*Activity*
Please repeat, exactly as written, the line containing "Open the Alexandria destination card" and every line after it through the end of the records below, leaving out any pictures.

*Data for this exercise*
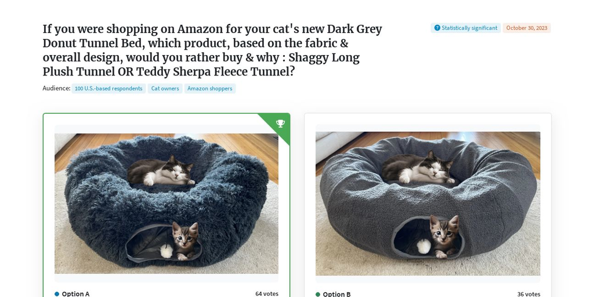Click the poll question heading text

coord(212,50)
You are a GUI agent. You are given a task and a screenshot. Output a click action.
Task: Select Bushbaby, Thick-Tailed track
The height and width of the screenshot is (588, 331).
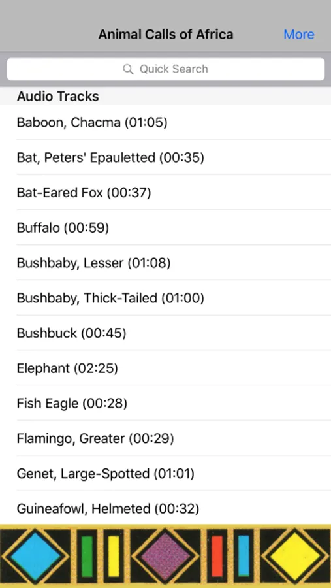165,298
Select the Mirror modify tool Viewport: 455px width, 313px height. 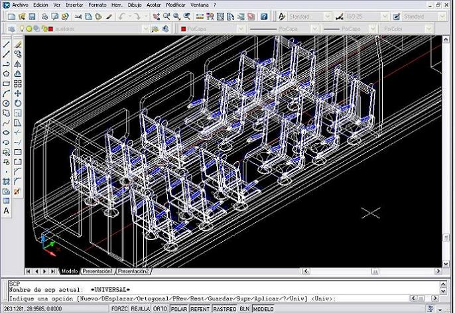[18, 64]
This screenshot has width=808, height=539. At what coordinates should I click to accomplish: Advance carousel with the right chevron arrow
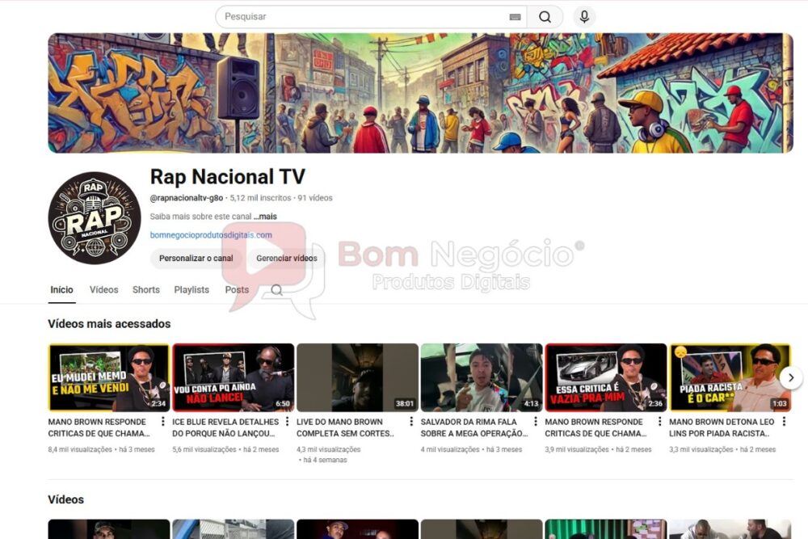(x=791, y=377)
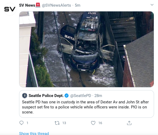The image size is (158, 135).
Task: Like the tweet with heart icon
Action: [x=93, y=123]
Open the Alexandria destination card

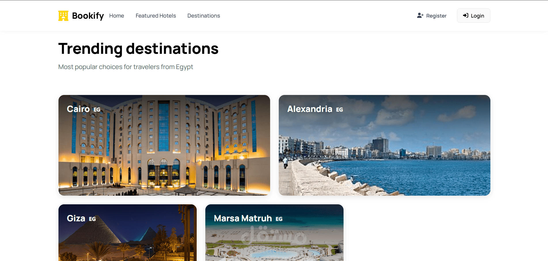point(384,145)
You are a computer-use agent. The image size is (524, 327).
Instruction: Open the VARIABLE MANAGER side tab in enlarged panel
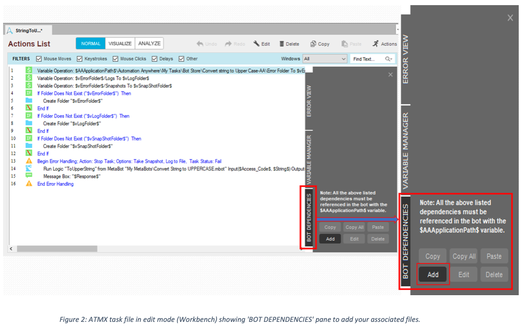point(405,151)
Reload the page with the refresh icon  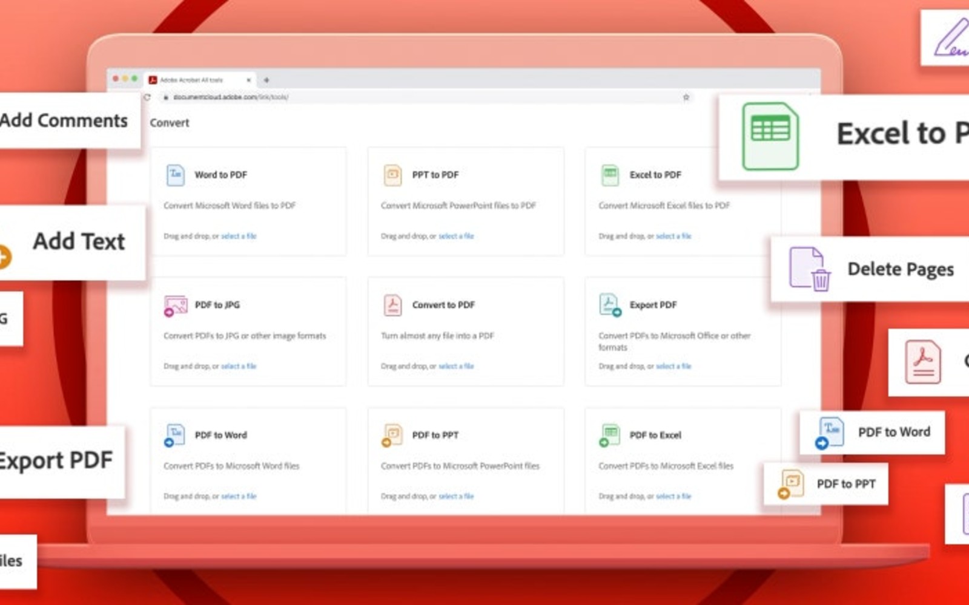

*Solution*
Open the Alexandria destination card

point(384,145)
You are a computer-use agent. The image size is (524, 327).
Instruction: Open the VARIABLE MANAGER side tab in enlarged panel
point(405,151)
Reload the page with the refresh icon  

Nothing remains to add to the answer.